[Stored records]

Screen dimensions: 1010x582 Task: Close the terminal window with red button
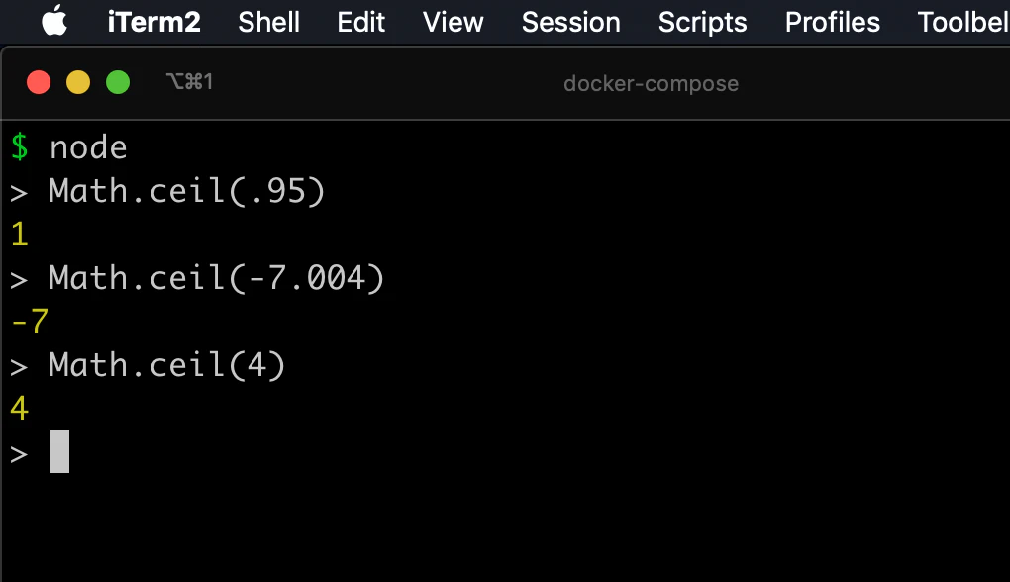[39, 82]
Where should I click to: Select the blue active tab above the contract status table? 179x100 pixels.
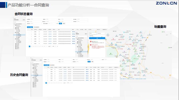point(30,27)
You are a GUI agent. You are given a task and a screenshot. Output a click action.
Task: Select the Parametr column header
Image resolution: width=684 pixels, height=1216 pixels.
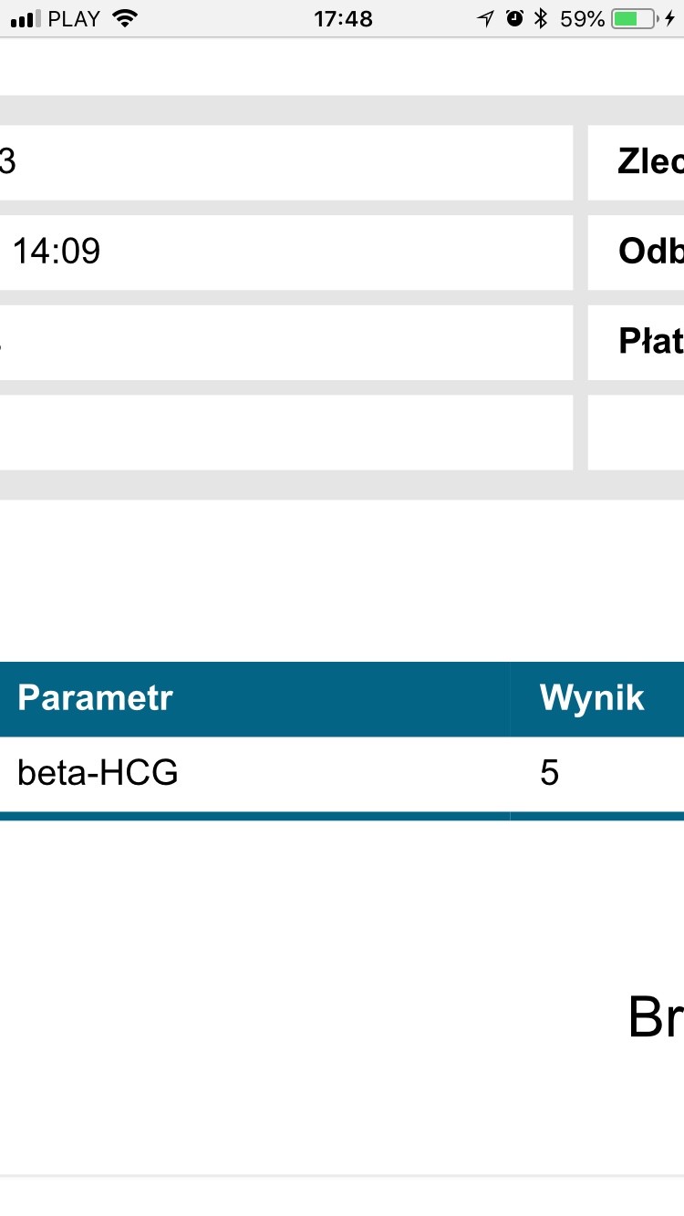pos(95,698)

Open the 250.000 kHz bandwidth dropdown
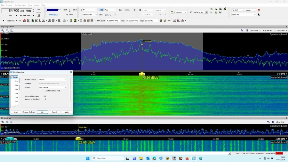(90, 15)
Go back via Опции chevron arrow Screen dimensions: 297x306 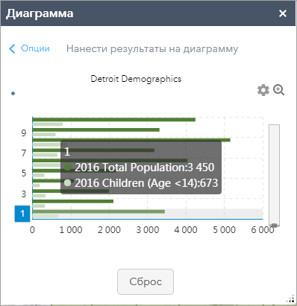[x=12, y=48]
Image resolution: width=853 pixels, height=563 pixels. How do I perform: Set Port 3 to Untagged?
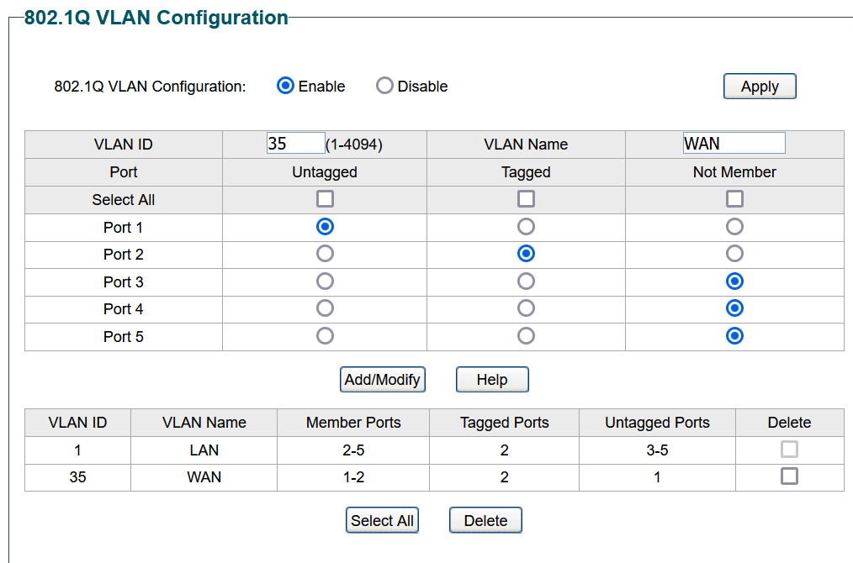(325, 282)
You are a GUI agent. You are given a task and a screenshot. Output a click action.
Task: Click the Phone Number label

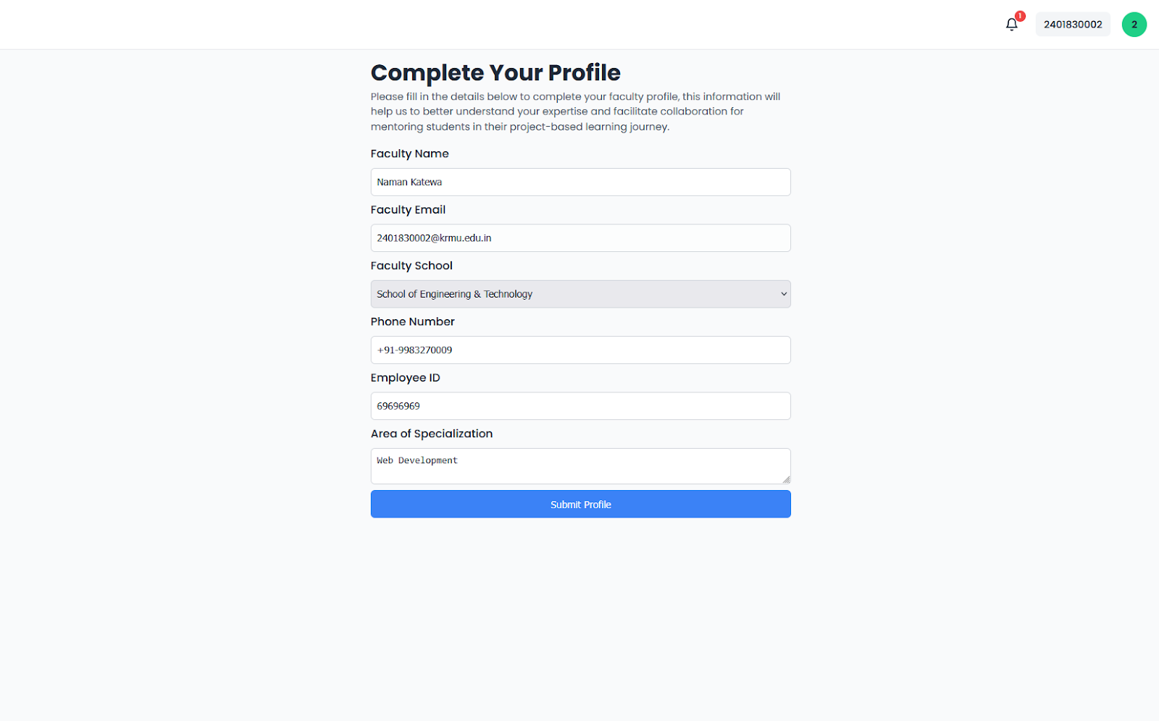coord(413,321)
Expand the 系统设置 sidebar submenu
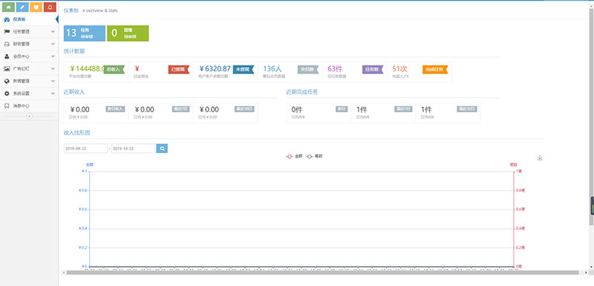Viewport: 594px width, 286px height. coord(29,93)
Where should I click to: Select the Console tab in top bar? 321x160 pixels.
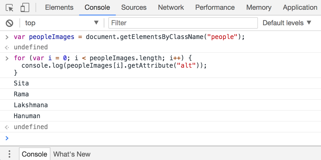tap(97, 8)
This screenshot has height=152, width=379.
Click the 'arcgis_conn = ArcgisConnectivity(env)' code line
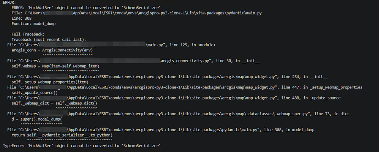tap(52, 50)

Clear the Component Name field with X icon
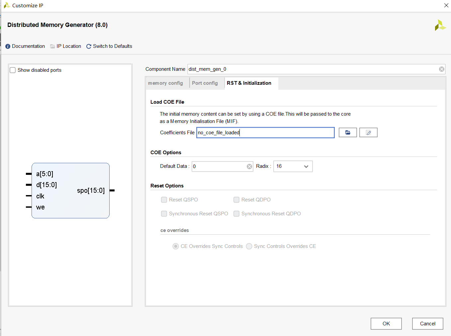tap(441, 69)
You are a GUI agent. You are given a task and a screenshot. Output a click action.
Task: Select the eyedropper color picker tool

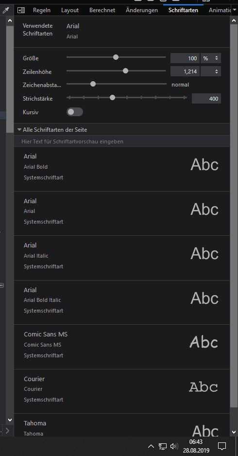click(x=5, y=11)
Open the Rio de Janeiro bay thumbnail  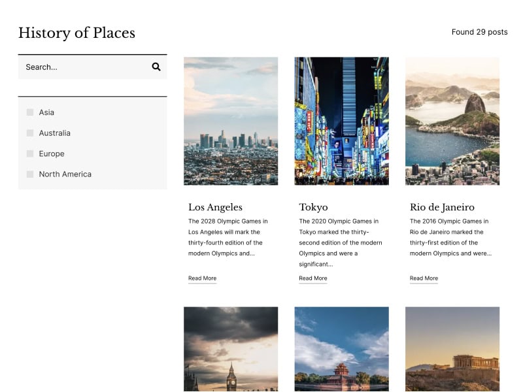452,121
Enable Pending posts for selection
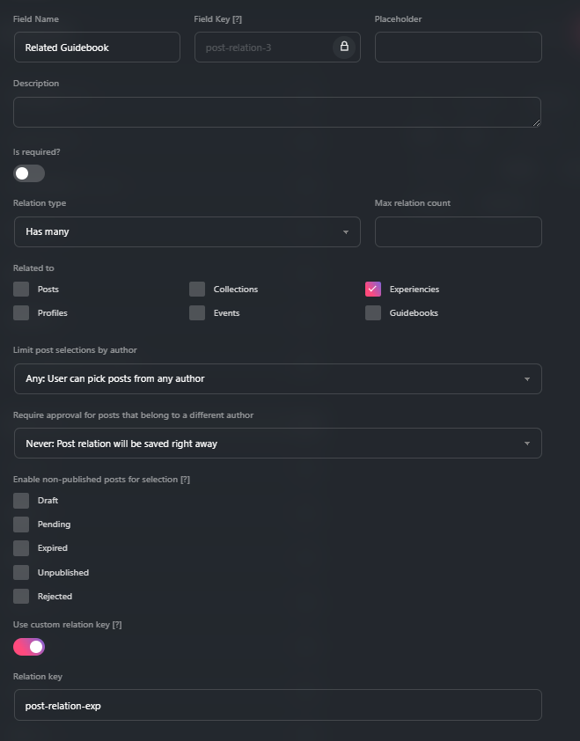 coord(20,524)
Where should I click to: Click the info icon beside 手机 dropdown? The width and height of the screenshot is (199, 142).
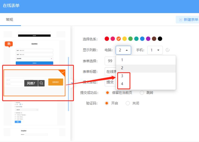[167, 50]
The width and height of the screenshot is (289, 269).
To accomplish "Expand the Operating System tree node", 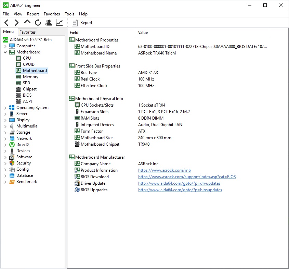I will coord(5,108).
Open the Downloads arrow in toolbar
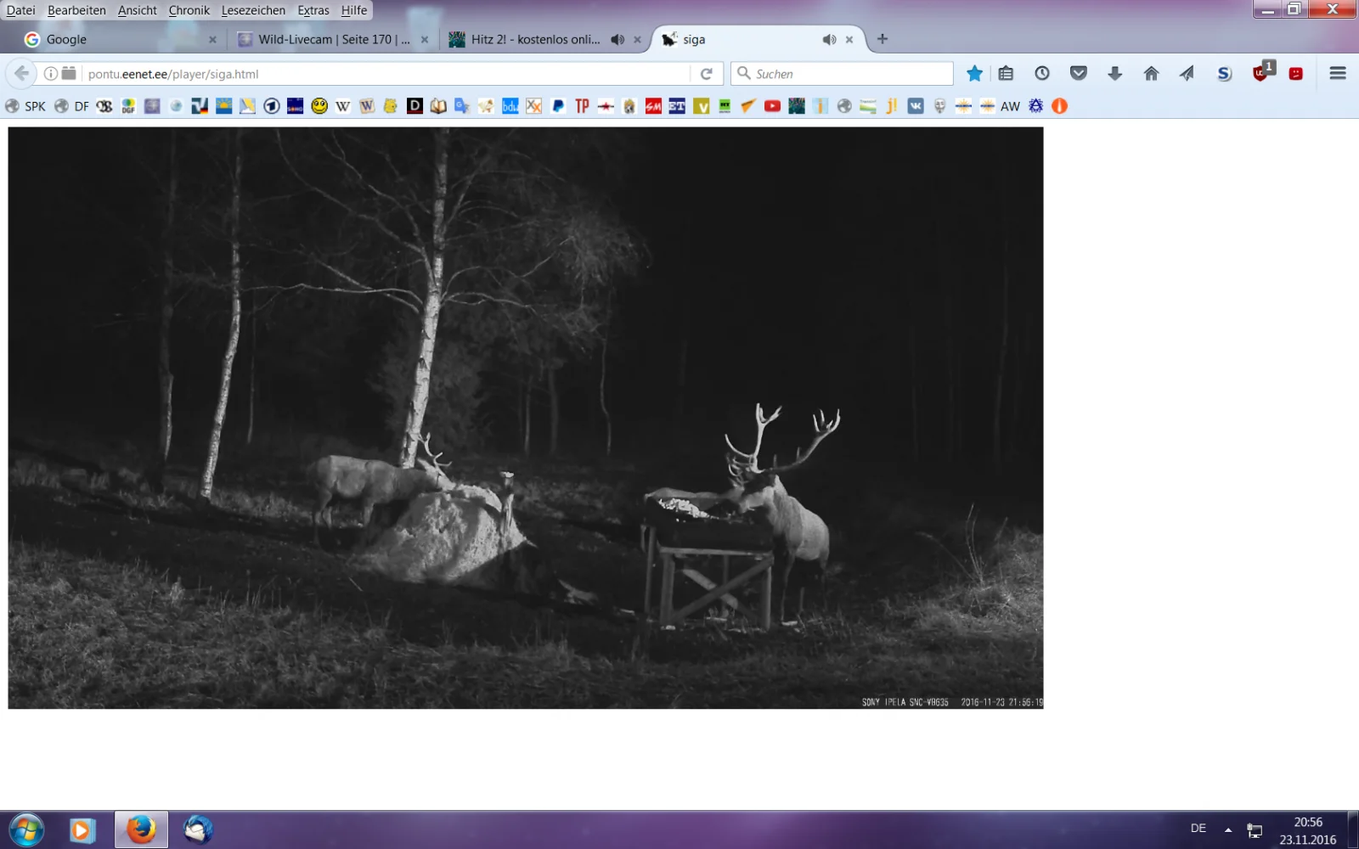Screen dimensions: 1359x849 (1114, 74)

**GOAL OF THE EXERCISE**.
Using the entries above, transcribe every line from the line containing "Task: Click the Phone Number label" through the line containing "This screenshot has height=152, width=379.". Do not copy pictures.

**YOUR SOLUTION**.
Task: Click the Phone Number label

coord(413,321)
Expand the 系统设置 sidebar submenu
Viewport: 594px width, 286px height. coord(29,93)
Where should I click to: Select the Console tab in top bar? 321x160 pixels.
tap(97, 8)
This screenshot has height=152, width=379.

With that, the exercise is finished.